# [Task item]
Your task is to find every line of the data that holds the string "will" and copy it.

# [Supplied material]
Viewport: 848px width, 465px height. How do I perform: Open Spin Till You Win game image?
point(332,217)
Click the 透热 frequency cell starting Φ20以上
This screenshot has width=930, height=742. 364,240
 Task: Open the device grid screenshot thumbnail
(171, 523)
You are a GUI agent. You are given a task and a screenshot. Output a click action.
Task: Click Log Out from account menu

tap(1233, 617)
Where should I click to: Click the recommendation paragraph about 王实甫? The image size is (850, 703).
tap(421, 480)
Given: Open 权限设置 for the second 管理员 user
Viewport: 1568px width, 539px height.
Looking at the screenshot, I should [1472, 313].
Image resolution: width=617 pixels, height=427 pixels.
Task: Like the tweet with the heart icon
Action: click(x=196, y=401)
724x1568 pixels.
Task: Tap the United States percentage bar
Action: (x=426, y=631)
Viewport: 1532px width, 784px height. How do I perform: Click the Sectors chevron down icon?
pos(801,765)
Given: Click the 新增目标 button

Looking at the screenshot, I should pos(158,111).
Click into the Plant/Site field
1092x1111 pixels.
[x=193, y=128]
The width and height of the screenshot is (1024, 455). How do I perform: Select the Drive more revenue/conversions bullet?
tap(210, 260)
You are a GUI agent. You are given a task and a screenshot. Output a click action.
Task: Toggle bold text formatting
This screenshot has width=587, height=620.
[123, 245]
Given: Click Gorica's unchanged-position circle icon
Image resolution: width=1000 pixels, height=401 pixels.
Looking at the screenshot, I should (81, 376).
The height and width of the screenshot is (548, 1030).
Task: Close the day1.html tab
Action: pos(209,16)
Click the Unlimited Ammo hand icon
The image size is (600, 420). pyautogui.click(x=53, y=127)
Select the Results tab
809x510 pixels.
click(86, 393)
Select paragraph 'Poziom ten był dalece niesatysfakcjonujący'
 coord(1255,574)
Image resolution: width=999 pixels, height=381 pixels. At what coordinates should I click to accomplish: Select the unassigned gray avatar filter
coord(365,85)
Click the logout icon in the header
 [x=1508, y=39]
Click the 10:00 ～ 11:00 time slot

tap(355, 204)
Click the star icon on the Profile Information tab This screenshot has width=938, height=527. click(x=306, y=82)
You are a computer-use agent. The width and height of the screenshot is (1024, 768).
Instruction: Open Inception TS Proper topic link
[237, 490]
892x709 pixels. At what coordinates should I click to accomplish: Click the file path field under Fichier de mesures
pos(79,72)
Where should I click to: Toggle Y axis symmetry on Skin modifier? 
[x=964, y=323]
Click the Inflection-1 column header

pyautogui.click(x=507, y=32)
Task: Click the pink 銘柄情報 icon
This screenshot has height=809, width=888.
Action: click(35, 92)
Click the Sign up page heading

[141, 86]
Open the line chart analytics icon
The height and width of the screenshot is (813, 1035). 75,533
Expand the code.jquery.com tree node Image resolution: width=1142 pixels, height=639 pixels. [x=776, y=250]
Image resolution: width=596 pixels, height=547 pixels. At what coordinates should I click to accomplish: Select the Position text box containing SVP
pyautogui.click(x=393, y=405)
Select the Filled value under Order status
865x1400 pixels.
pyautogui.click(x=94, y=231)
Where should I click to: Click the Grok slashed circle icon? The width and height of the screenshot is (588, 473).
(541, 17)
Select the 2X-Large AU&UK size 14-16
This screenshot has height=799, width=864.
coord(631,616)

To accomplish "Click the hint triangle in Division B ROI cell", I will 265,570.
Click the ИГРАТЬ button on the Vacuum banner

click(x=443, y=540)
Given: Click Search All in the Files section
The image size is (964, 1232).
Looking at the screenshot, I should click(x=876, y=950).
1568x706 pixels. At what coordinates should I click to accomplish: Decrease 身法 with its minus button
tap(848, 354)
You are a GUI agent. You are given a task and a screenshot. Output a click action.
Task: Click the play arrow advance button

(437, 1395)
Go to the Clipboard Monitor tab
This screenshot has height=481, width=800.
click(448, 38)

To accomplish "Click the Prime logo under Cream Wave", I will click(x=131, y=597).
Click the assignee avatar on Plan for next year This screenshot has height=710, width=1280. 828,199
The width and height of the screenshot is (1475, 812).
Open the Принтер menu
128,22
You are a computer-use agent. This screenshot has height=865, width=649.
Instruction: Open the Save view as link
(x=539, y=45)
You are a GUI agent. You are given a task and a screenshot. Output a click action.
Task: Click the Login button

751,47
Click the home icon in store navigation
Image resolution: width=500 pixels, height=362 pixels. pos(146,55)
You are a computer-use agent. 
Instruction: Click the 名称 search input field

# [Exercise answer]
To accomplish "Click the hint triangle in Division B ROI cell", I will 265,570.
To accomplish "Click the Prime logo under Cream Wave", I will click(x=131, y=597).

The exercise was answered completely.